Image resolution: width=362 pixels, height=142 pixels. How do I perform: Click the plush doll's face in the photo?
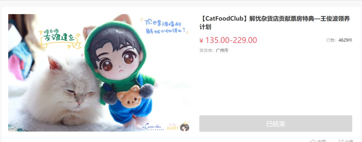click(117, 60)
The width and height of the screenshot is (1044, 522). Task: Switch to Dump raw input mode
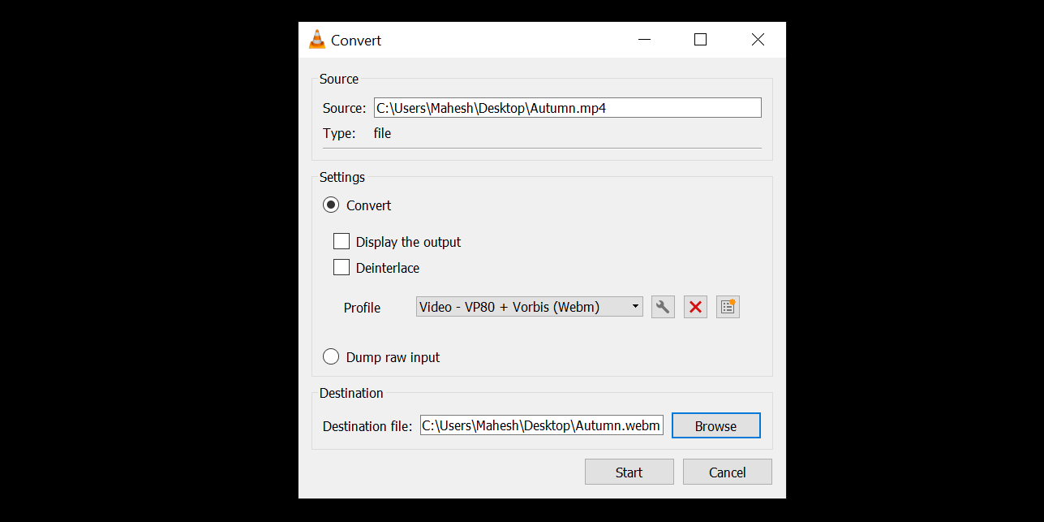[x=331, y=356]
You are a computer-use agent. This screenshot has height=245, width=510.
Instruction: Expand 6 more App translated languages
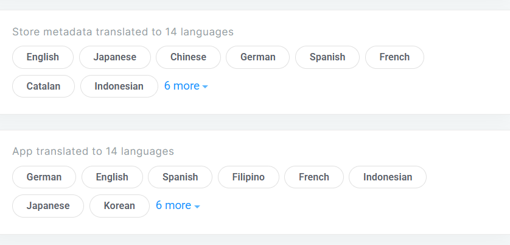click(178, 206)
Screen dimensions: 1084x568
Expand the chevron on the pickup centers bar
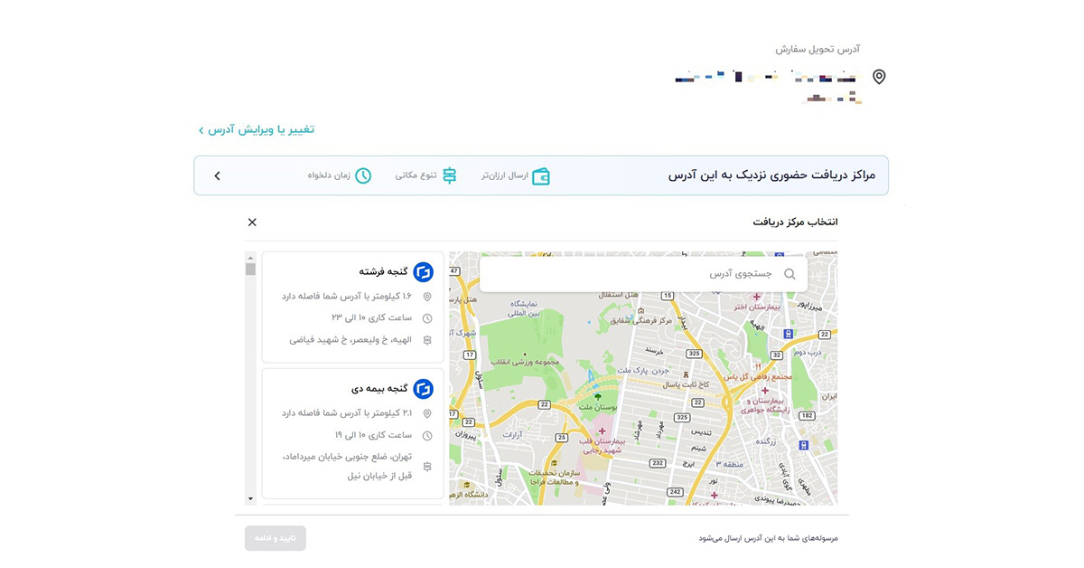point(217,176)
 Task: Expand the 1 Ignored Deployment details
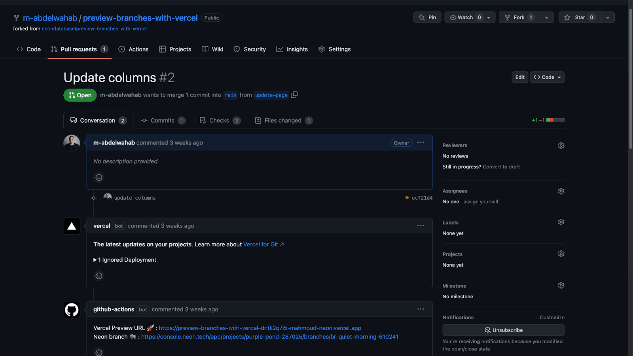125,260
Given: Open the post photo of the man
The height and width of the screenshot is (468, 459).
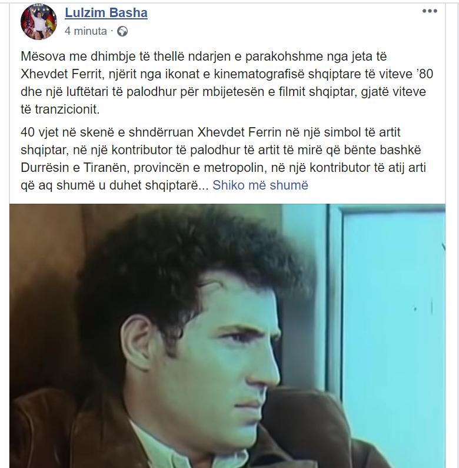Looking at the screenshot, I should pos(227,336).
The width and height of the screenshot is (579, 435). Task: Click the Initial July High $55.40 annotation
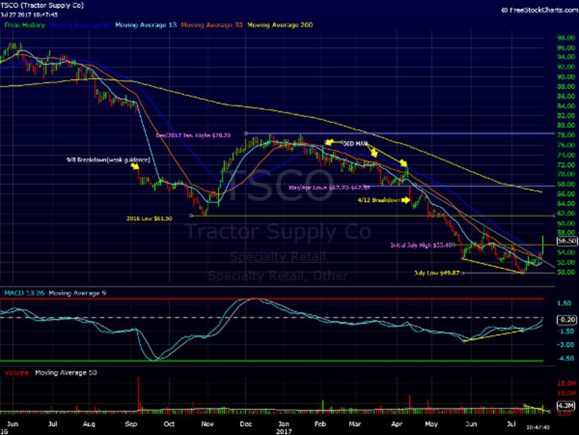tap(421, 245)
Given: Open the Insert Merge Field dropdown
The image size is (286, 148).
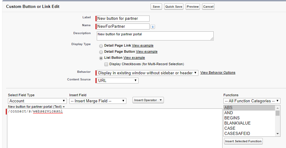Looking at the screenshot, I should [98, 101].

SHORT PROBLEM: Convert the records above into a JSON list of strings, with one string for each line and no blank lines. Leave the pictures out.

TASK RESPONSE:
[
  "Image resolution: width=362 pixels, height=142 pixels. How do I perform: Click the plush doll's face in the photo?",
  "click(117, 60)",
  "The width and height of the screenshot is (1044, 522). Task: Switch to Dump raw input mode",
  "[x=331, y=356]",
  "You are a computer-use agent. This screenshot has height=245, width=510.",
  "Instruction: Expand 6 more App translated languages",
  "click(178, 206)",
  "Screen dimensions: 1084x568",
  "Expand the chevron on the pickup centers bar",
  "point(217,176)",
  " Task: Expand the 1 Ignored Deployment details",
  "125,260",
  "Given: Open the post photo of the man",
  "The height and width of the screenshot is (468, 459).",
  "Looking at the screenshot, I should pos(227,336).",
  "The width and height of the screenshot is (579, 435). Task: Click the Initial July High $55.40 annotation",
  "tap(421, 245)",
  "Given: Open the Insert Merge Field dropdown",
  "The image size is (286, 148).",
  "Looking at the screenshot, I should [98, 101]."
]